■ Task statement
Render every line from the one containing "Where should I" down to the one containing "pos(113,278)", both included, as a JSON list of strings with one string per line. Omit blank lines and leave the pictures out.

■ Entries

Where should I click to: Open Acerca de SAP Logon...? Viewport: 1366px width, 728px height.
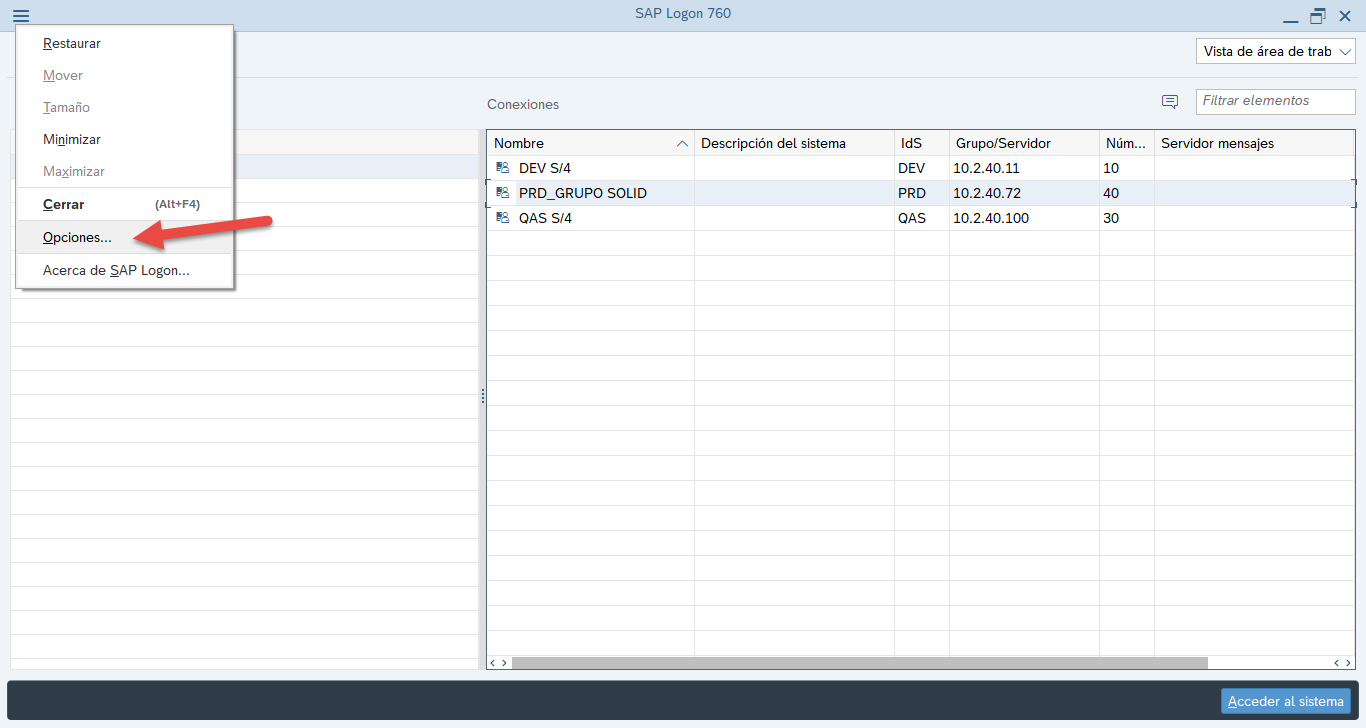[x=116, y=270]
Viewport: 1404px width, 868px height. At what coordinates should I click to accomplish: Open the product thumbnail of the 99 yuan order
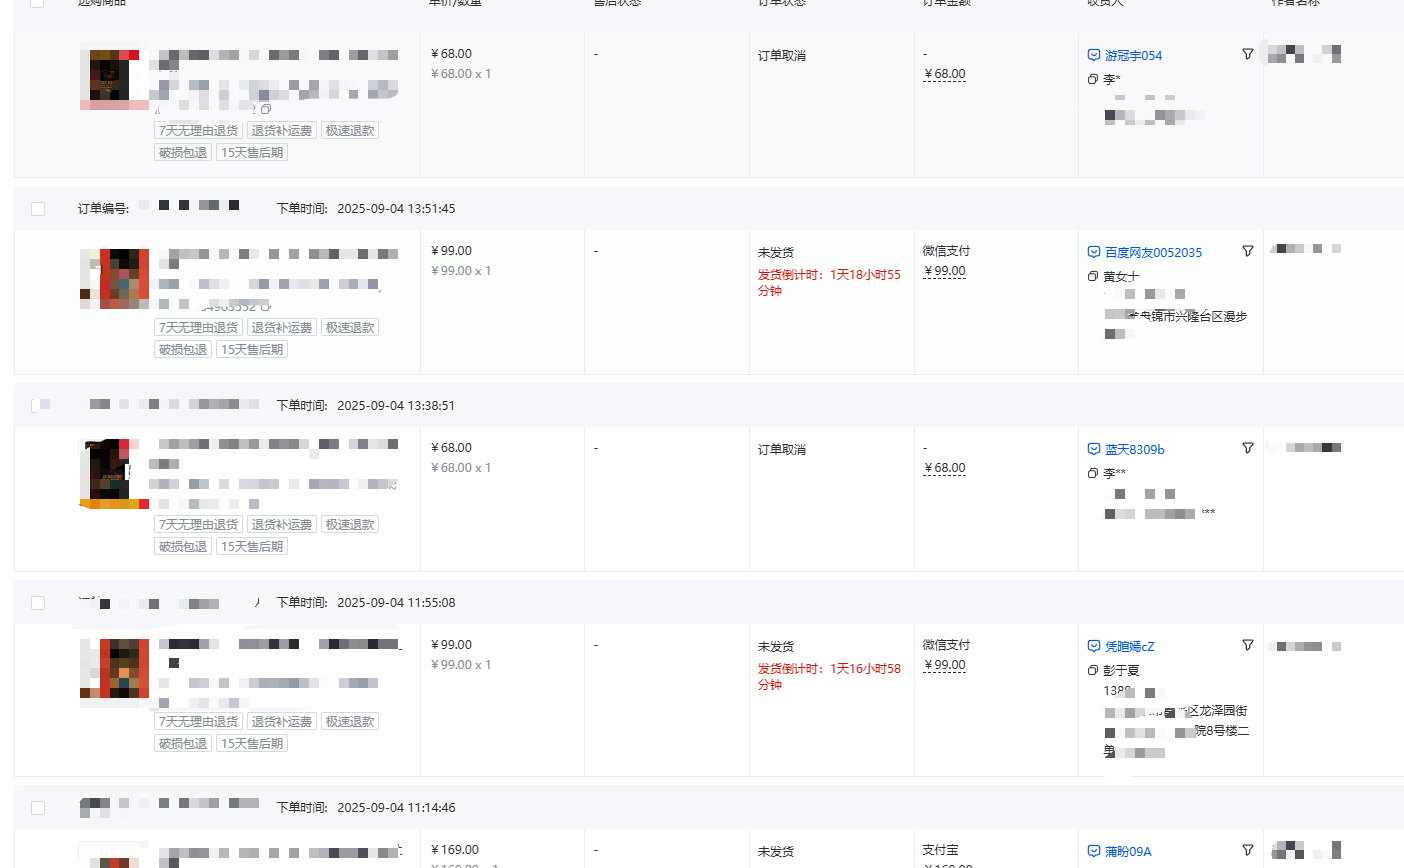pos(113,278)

==

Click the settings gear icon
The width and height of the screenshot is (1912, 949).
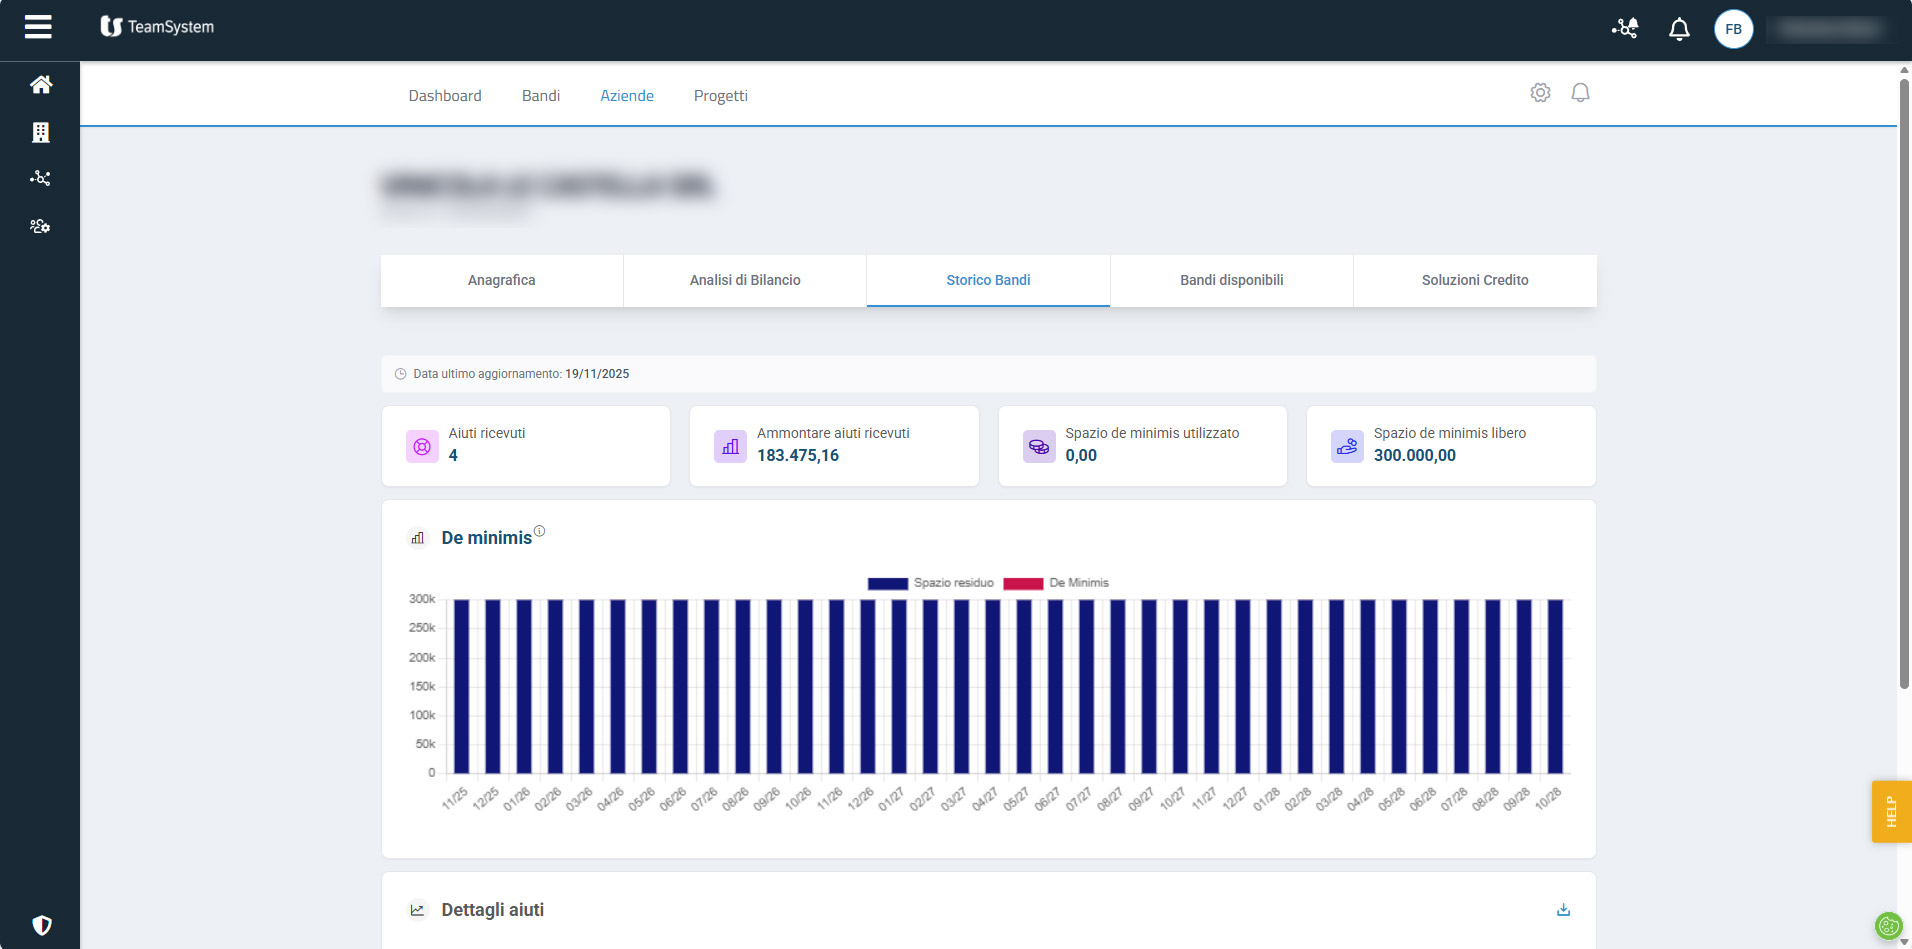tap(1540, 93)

...

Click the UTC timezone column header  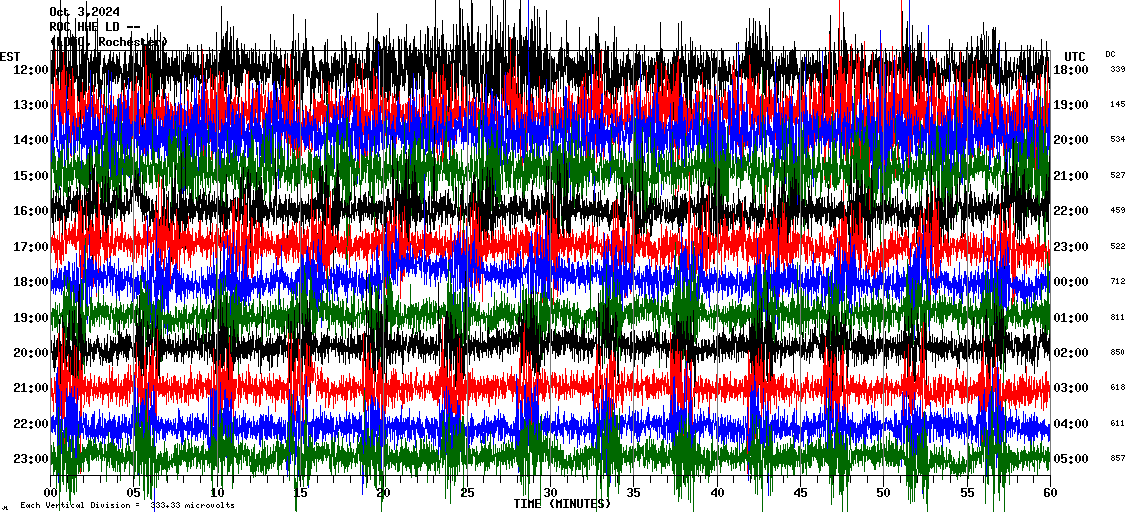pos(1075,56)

■ Finished answer
[
  "Where should I click to: Open Acerca de SAP Logon...? Viewport: 1366px width, 728px height.",
  "[x=116, y=270]",
  "Viewport: 1404px width, 868px height. At what coordinates should I click to accomplish: Open the product thumbnail of the 99 yuan order",
  "pos(113,278)"
]